Photopheresis may be helpful for early-stage erythrodermic CTCL but is very costly. Retinoids may be of value for early and moderately advanced CTCL, particularly in combination with other therapies, such as interferon-alfa and PUVA. Systemic disease usually requires combination chemotherapy, such as that used for non-Hodgkin’s lymphoma. However, responses are usually short lived.

Skin-Directed Therapy

For limited (< 20% body surface area) patch/plaque CTCL, topical chemotherapeutic agents (eg, mechlorethamine [Mustargen], carmustine) have a proven track record of efficacy.[45,46]. These agents are limited by the development of irritant and allergic contact dermatitis.

In addition, several studies have shown the utility of topical corticosteroids and topical retinoids in the management of early patch/plaque CTCL. However, we recommend PUVA or UVB as a first-line therapy for most cases of patch/plaque CTCL, since phototherapy treats even subclinical lesions. Treatments can be tapered slowly from three times weekly to once monthly.

For patients whose disease proves resistant to phototherapy or who have more extensive (> 50%) body surface involvement, total-skin electron-beam radiotherapy may be warranted. Despite the fact that early CTCL forms appear to depend on the skin environment for continued stimulation and are therefore treatable with skin-directed therapies, close patient monitoring for disease progression is essential.

Systemic Therapy

Cutaneous T-cell lymphoma is a malignancy of slow-growing, mature T cells that continue to function, as evidenced by their ability to (1) cycle between skin, blood, and lymph node compartments; (2) secrete and respond to cytokines; and (3) interact with other cells of the immune system (eg, CD8-positive T cells, Langerhans cells). For these reasons, CTCL responds to immunomodulatory treatments.

• Photopheresis, or extracorporeal photochemotherapy, first demonstrated efficacy in the treatment of Sézary syndrome in 1980.[46] The therapy consists of removing a portion of the patient’s blood via an intravenous needle, separating out the leukocytes by centrifugation, and exposing these cells to UVA light in the presence of psoralen. The photochemically altered cells, as well as the untreated red blood cell and plasma portion, are reinfused through the same intravenous needle from which they were obtained. The observation that patients can attain a complete remission with photopheresis alone, despite the fact that approximately 10% of the peripheral leukocytes are exposed to treatment during each treatment session (typically given on 2 consecutive days every 4 weeks), is consistent with a tumor vaccination mechanism.

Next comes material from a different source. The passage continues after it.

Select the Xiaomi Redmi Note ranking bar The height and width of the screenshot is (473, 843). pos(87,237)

• Bexarotene—Oral bexarotene (Targretin) is a retinoic X receptor (RXR)–specific retinoid that has demonstrated efficacy when used as monotherapy in CTCL regardless of stage, and was recently approved by the Food and Drug Administration (FDA) for the treatment of CTCL. For patients who do not respond to or cannot tolerate skin-directed therapies such as PUVA or electron-beam therapy, oral bexarotene is a practical alternative.

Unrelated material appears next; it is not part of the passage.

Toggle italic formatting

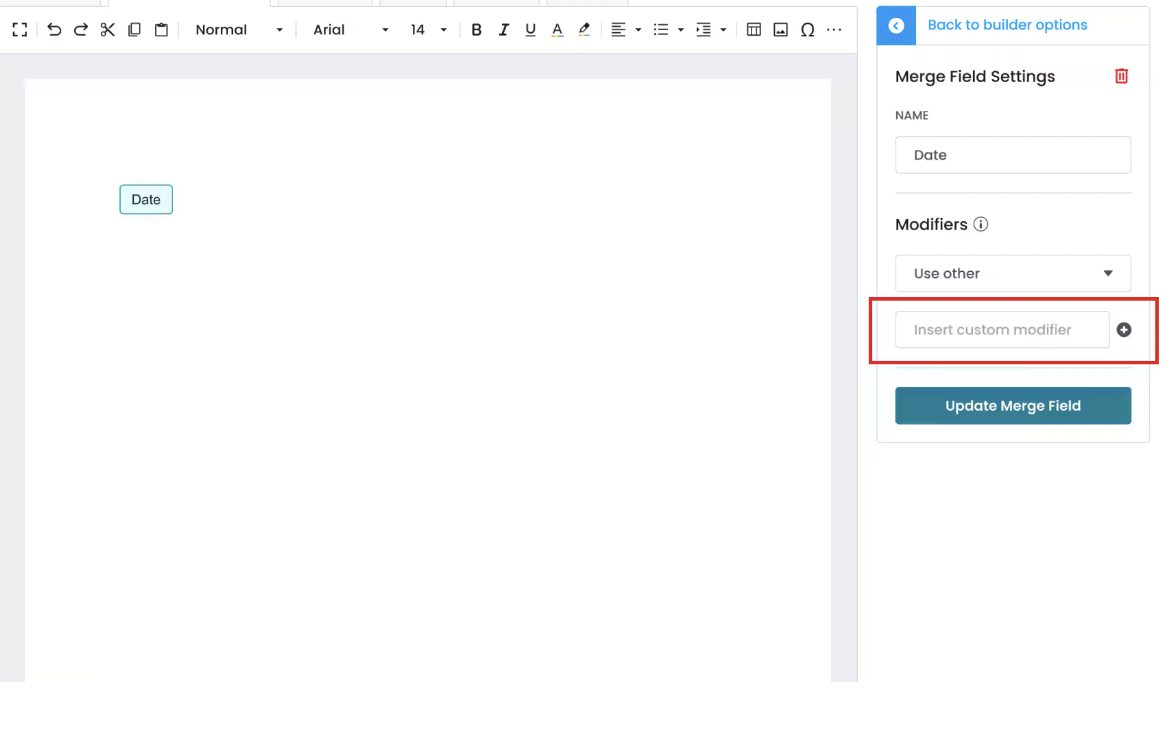pyautogui.click(x=503, y=29)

While patients with erythrodermic CTCL will show skin improvement when treated with bexarotene, it is important to note that the drug has a limited effect on any associated leukemia. Close monitoring for hypertriglyceridemia and hypothyroidism is necessary. The role of bexarotene in combination therapy has yet to be determined.

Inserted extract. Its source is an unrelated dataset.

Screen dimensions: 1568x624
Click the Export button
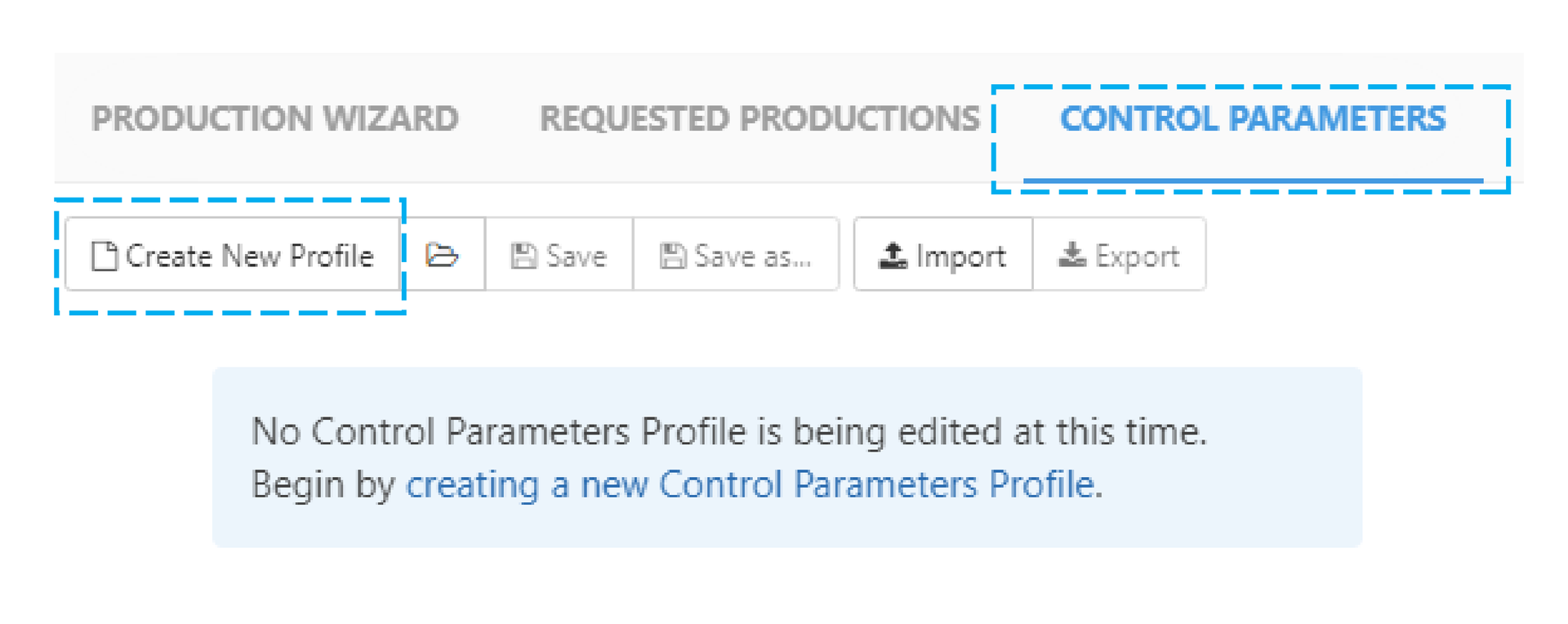(1120, 255)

• DAB389IL-2 (Ontak), a “magic bullet” of a 389-amino acid portion of diphtheria toxin conjugated to interleukin-2 (IL-2), was recently approved by the FDA for the treatment of CTCL. Since CTCL is a lymphoma of mature, activated T cells, the malignant cells often express the IL-2 receptor. Such cells readily take up the DAB389IL-2 molecules; once inside the malignant cells, the toxin is cytoplasmically cleaved and can inhibit cell protein synthesis. DAB389IL-2 is administered intravenously at a dose of 9 or 18 mg/kg/d for 5 days every 3 weeks for up to 8 cycles.

DAB389IL-2 demonstrated a 10% complete response rate and a 30% partial response rate, in patients with CTCL who had received a median of five prior therapies. Toxicities of hypersensitivity reactions and capillary leak syndrome can be attenuated though premedication with systemic corticosteroids.